Cher bien-aimé, il ne tient pas à moi seule de croire que c’est nous qui nous marions aujourd’hui tant j’ai le cœur plein du doux souvenir de nos fiançailles passées.
« C’était une humble église au cintre surbaissé/ L’église où nous entrâmes/ Où depuis trois cents [ans] avaient déjà passé/ Et pleuréa bien des âmes » [1]………b
Je retrouve en moi aujourd’hui toutes les émotions de ce jour-là accrues par plus de quarante-six ans de bonheur et d’épreuves, de dévouement et d’adoration. Aussi, bien que souffrante encore, je veux assister au mariage de cette belle et pure jeune fille [2] pour faire par anticipation devant Dieu nos noces d’or qu’il m’accordera, je l’espère, de renouvelerc réglementairement avec toi dans quatre ans. Cette espérance me redonne goût à la vie et c’est avec un courage surhumain, comme mon amour, que je brave tous mes bobos, ceux du corps comme ceux de l’âme.

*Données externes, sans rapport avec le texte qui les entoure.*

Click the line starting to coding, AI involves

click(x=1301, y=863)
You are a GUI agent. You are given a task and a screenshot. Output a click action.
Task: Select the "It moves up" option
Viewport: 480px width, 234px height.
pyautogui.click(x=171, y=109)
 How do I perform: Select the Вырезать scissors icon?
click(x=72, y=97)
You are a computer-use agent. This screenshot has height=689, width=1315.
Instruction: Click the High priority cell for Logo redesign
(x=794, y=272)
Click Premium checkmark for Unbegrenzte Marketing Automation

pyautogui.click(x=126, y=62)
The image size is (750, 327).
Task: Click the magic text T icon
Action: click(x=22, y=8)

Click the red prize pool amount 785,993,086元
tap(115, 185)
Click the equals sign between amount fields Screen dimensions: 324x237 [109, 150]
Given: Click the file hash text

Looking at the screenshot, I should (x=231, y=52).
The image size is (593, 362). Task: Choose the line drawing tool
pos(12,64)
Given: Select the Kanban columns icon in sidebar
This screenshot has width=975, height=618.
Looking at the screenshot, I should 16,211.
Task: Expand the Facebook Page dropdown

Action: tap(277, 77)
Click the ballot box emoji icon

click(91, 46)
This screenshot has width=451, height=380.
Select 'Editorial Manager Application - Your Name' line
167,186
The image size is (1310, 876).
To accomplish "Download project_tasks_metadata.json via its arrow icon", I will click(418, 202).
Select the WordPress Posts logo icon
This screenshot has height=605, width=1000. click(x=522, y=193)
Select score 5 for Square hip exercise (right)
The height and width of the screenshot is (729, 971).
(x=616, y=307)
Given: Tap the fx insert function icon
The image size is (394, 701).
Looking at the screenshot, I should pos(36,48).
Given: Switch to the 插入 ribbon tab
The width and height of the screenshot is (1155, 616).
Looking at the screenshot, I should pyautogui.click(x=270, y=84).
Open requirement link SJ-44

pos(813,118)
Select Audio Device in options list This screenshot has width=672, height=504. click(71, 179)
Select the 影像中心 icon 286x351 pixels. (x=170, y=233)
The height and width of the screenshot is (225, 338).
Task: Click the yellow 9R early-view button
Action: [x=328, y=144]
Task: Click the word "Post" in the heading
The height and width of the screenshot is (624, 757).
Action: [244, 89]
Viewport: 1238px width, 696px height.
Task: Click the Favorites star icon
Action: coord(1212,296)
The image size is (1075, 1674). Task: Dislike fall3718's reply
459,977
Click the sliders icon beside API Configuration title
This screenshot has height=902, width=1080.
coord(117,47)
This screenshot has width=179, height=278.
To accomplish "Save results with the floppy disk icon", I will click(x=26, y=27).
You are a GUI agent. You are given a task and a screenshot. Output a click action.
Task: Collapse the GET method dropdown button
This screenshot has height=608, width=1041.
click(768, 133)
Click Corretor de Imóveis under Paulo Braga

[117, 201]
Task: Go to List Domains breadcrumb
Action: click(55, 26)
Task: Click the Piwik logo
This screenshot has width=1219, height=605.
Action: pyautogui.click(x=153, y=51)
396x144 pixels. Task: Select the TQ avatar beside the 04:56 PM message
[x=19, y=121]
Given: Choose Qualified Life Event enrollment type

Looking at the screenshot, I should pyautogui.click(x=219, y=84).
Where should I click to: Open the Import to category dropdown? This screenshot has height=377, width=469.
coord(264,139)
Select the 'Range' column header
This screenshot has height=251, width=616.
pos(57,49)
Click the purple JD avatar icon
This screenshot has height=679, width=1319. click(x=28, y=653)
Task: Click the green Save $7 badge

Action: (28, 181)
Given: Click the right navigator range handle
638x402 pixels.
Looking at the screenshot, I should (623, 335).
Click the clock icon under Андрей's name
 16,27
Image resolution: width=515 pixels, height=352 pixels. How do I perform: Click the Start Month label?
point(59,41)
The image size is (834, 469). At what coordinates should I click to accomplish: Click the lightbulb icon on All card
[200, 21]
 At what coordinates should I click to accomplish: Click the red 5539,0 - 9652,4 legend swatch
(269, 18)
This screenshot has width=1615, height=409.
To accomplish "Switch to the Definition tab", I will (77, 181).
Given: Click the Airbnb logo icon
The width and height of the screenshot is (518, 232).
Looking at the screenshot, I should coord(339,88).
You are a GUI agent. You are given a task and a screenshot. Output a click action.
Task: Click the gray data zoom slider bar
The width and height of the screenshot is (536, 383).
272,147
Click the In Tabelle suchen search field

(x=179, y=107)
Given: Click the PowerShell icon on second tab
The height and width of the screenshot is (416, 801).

Je me suis levée dès patron-minette pour te faire ma chère petite restitus d’autrefois. Après je me dépêcherai de bourdonner autour de ton coche sous prétexte de le faire aller jusqu’au bout de la journée malgré mon absence. Cher adoré je t’aime de tous les amours à la fois et je les résume tous par l’adoration perpétuelle dans ce monde et, je l’espère, éternelle dans l’autre.
[Adresse]
Monsieur Victor Hugo
BnF, Mss, NAF, 16400, f. 103
Transcription de Chantal Brière
[Souchon]
a) « passés et pleurés »
b) Neuf points courent jusqu’au bout de la ligne.
c) « renouveller ».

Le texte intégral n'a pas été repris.